Method A total of 239 opiate users in treatment completed a pre-training questionnaire on overdose management and naloxone administration and were re-assessed immediately post-training, at which point they were provided with the take-home emergency supply of naloxone. Three months later they were re-interviewed.
Results Significant improvements were seen in knowledge of risks of overdose, characteristics of overdose and appropriate actions to be taken; and in confidence in the administration of naloxone. A 78% follow-up rate was achieved (186 of 239) among whom knowledge of both the risks and physical/behavioural characteristics of overdose and also of recommended management actions was well retained. Eighteen overdoses (either experienced or witnessed) had occurred during the 3 months between the training and the follow-up. Naloxone was used on 12 occasions (a trained client's own supply on 10 occasions). One death occurred in one of the six overdoses where naloxone was not used. Where naloxone was used, all 12 resulted in successful reversal.

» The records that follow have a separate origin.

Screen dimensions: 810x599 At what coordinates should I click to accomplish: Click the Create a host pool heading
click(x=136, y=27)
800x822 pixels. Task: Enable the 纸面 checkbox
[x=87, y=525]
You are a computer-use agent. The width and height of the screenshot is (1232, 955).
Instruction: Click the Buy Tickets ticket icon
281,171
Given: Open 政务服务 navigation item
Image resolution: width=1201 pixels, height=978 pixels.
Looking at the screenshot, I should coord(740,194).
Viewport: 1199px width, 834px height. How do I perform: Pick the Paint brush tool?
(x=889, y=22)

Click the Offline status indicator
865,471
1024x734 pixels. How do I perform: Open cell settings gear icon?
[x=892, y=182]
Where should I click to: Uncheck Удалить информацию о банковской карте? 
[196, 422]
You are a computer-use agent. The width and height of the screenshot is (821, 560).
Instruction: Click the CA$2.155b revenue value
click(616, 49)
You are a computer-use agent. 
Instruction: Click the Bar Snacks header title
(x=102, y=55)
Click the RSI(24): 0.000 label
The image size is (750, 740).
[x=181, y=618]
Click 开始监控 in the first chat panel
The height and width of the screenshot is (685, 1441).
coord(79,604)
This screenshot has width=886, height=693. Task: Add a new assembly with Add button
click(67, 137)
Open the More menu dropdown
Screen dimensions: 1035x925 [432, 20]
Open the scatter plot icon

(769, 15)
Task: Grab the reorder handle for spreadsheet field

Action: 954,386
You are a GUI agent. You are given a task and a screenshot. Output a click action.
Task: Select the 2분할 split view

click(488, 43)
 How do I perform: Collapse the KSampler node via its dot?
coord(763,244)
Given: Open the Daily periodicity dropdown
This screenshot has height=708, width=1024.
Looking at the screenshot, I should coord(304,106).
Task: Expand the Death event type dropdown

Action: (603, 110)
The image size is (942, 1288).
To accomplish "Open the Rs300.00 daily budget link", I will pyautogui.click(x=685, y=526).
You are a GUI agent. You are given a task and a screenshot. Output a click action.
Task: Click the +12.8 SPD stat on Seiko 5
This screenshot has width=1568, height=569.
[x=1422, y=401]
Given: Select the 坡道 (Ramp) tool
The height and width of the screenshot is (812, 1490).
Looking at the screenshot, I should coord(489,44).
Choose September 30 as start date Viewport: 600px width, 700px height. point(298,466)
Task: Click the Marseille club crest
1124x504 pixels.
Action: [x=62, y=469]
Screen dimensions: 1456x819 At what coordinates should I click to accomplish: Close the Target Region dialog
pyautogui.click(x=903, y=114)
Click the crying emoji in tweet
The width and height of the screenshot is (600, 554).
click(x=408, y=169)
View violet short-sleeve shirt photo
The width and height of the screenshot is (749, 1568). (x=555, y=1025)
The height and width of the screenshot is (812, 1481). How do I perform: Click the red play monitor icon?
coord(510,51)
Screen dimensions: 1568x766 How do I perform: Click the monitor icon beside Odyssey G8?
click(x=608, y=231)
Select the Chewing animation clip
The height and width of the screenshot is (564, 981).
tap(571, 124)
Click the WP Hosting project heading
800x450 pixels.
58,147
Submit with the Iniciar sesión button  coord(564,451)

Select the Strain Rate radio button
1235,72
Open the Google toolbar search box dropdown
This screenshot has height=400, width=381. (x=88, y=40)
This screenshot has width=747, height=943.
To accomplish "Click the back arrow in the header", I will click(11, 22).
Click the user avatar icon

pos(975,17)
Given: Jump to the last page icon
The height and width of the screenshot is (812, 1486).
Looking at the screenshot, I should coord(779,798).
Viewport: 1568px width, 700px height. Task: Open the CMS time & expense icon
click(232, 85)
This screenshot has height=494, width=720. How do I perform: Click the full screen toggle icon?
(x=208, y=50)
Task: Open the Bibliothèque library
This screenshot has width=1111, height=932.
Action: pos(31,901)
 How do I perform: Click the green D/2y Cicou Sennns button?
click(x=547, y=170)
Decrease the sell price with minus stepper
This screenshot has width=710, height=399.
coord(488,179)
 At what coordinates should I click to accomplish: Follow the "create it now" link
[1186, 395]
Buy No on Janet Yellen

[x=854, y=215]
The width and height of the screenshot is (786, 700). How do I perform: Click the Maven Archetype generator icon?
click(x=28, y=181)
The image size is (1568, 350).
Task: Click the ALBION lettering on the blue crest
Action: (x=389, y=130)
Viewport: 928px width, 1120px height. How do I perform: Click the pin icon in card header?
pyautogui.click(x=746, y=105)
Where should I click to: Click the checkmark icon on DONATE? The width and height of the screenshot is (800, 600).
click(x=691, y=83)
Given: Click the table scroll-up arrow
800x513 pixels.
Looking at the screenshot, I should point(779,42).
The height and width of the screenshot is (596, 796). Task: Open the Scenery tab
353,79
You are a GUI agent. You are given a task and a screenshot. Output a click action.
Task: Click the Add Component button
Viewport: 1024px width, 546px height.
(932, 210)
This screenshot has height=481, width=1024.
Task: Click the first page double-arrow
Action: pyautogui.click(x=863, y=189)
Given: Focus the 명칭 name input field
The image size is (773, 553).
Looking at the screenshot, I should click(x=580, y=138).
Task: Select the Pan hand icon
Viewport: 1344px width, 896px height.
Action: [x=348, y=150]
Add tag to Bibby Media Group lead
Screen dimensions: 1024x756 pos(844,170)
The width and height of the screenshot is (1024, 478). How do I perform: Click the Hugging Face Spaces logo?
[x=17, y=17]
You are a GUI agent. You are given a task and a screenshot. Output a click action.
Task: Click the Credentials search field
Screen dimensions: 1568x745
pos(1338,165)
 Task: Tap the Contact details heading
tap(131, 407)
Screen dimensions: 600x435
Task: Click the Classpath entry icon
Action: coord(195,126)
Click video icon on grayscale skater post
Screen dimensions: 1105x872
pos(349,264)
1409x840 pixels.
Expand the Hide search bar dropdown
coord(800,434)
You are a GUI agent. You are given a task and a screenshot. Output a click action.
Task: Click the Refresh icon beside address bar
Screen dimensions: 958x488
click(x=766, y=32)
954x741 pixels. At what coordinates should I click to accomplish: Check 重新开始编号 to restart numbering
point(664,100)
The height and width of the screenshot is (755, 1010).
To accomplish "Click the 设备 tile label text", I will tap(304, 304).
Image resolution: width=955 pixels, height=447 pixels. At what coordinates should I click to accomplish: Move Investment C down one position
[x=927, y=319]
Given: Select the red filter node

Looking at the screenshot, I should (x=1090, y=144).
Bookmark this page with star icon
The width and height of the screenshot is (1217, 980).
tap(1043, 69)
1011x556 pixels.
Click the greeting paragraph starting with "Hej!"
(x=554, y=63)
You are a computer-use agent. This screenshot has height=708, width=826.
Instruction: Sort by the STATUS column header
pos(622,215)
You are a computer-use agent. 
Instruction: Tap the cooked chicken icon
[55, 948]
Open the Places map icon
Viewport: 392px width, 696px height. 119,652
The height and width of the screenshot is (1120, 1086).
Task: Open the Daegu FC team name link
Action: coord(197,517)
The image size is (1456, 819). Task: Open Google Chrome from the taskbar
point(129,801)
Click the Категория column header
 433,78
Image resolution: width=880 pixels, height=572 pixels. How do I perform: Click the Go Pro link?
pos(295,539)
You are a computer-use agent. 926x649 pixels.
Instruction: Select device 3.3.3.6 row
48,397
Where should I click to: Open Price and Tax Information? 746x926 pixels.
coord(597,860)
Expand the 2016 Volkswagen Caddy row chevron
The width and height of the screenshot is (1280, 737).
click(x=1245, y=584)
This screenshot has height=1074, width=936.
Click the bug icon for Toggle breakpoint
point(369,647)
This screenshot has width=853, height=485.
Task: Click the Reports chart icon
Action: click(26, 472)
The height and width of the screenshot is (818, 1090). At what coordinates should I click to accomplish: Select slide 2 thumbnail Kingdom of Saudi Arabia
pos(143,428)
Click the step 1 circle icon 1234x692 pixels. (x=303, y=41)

Conclusions With overdose management training, opiate users can be trained to execute appropriate actions to assist the successful reversal of potentially fatal overdose. Wider provision may reduce drug-related deaths further. Future studies should examine whether public policy of wider overdose management training and naloxone provision could reduce the extent of opiate overdose fatalities, particularly at times of recognized increased risk.